Isolation Berlin während eines Konzertes im Astra Kulturhaus (Bild: imago images/Carsten Thesing)
Audio: Inforadio | 11.11.2019 | Hans Ackermann | Bild: imago images/Carsten Thesing

Konzertkritik | Isolation Berlin in der Zionskirche - Schwere Melancholie zwischen Kanzel und Altar

Die Zionskirche war Mitte der 80er-Jahre ein Rückzugsort der DDR-Bürgerrechtsbewegung. Im Gedenken an das Mauerfall-Jubiläum trat am Sonntagabend die Band Isolation Berlin dort auf. Dabei konnte sie mit melancholischer Lyrik punkten. Von Bruno Dietel

Ein offener Schlagbaum am Eingang, die SED-Lobeshymne "Die Partei hat immer recht" tönt aus Lautsprechern und die Kirche wird mit einer Lichtprojektion beleuchtet – die Symbolik und Kulisse vor der Zionskirche wirkt schon etwas dick aufgetragen. Drinnen hingegen ist es andächtig ruhig, bis Isolation Berlin die Bühne betreten. Sänger Tobias Bamborschke trägt ein rotes Sakko und blaue Schiebermütze, seine Band kündigt er in knappen Worten als Musikgruppe an.

Schwermütige Songs im gewaltigen Kirchenschiff

Die Zionskirche ist brechend voll, die Menschen stehen bis zur Tür. Viele der Besucher sind vielleicht sonst selten in der Kirche. Auf der Bühne zwischen Altar und Kanzel stand 1987 schon Sven Regener mit Element of Crime – Isolation Berlin klingen wie ihre musikalischen Kinder. Sänger Tobias taumelt benommen in schwerer Melancholie auf der Bühne hin und her. Das gewaltige Kirchenschiff macht die schwermütigen Songs nochmal trüber, Isolation haben Lust auf Tristesse und Trübsal.

Die Band Isolation Berlin in der Berliner Zionskirche (Bild: rbb/Bruno Dietel)
Isolation Berlin während des Auftritts in der Zionskirche. | Bild: rbb/Bruno Dietel

Skinhead-Überfall und Bibliotheks-Durchsuchung

Die Zionskirche ist ein wichtiger Ort der DDR-Bürgerrechtsbewegung. 1986 wird der Pfarrhauskeller zur Umweltbibliothek und einzigen freien Druckerei der DDR, dort werden Flugblätter und Zeitschriften hergestellt. 1987 wird im Oktober ein Konzert der West-Berliner Band Element of Crime und der Ost-Berliner Band Die Firma (unter anderem mit dem späteren Rammstein-Gittaristen Paul Landers) von 30 rechtsextremen Skinheads überfallen, die anwesende Polizei und die Stasi greifen nicht ein. Ende November wird die Umweltbibliothek durchsucht und es kommt zu Festnahmen, das erste Mal überhaupt dringt die DDR in kirchliche Räume ein.

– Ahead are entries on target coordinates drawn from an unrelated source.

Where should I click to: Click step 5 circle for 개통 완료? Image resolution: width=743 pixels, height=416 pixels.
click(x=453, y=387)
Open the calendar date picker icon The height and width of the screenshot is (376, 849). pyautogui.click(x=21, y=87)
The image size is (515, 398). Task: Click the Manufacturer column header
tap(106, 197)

Beide Vorfälle sorgen in Westmedien für große Aufmerksamkeit und führen zu Mahnwachen und Protesten. Isolation Berlin wird wohl bewusst sein, welche historische Rolle die Zionskirche spielt - sie entscheiden sich dagegen, es zu thematisieren. Vollkommen verständlich, denn auch sonst machen sie keine großen Worte.

Klagegesänge mit Orgel

Isolation Berlin bringen Poesie in die Zionskirche. Ihr Sänger Tobias Bamborschke ist in Berlin-Reinickendorf aufgewachsen, lebt im Prenzlauer Berg, ist an der Stadt zerbrochen und versinkt in der Musik voller leidenschaftlicher Lustlosigkeit im grauen Großstadtmoloch. Das schlägt sich in lauten Ausbrüchen der Verzweiflung, aber auch in leisen Klagegesängen mit Gitarren- oder Orgelbegleitung wieder – die Orgel kommt allerdings aus den Boxen und schon lange nicht mehr von der Empore. Die Orgel der Zionskirche wurde im Zweiten Weltkrieg zerstört und danach nicht wieder aufgebaut.

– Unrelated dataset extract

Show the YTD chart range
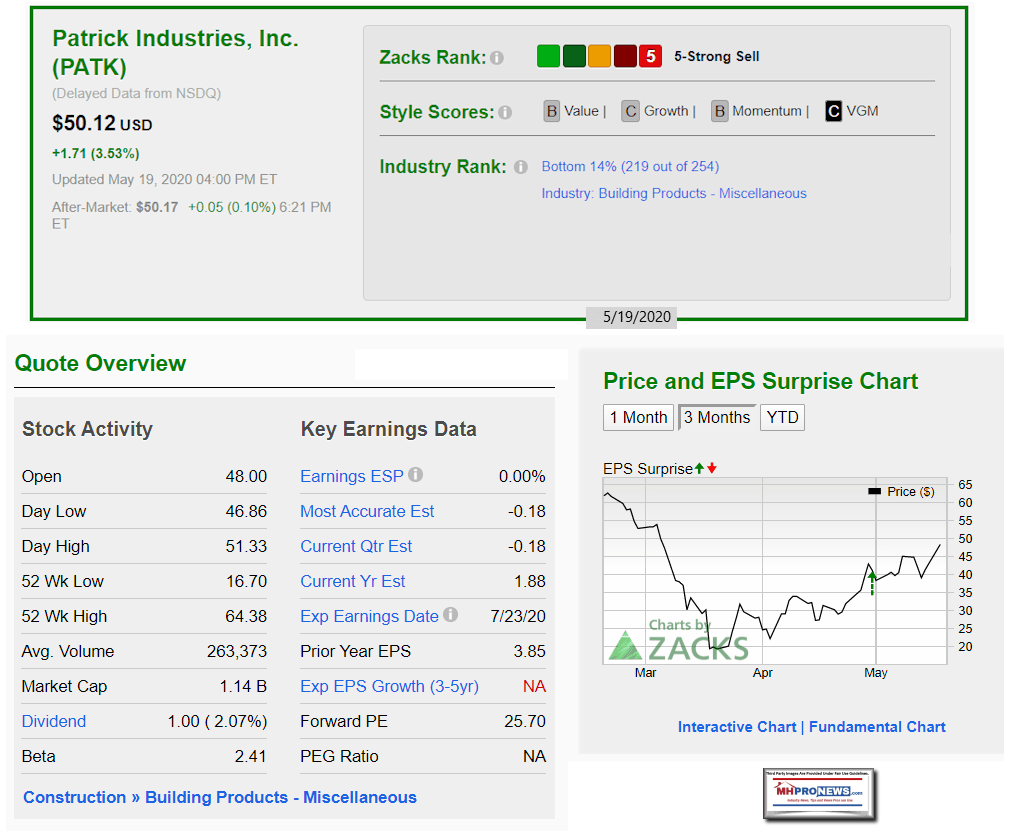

Wenn die wunschlos Unglücklichen und Rastlosen – so beschreiben Isolation ihre eigene Generation – für eine gute Stunde in der Zionskirche Rast finden und nicht nur schweren, sondern auch so feinen ironische Textzeilen lauschen: "du findest mich am Flaschenautomat / da hole ich mir zurück, was mir gehört". Dann ist das vor allem eines: Wohltuend und sehr gemütlich.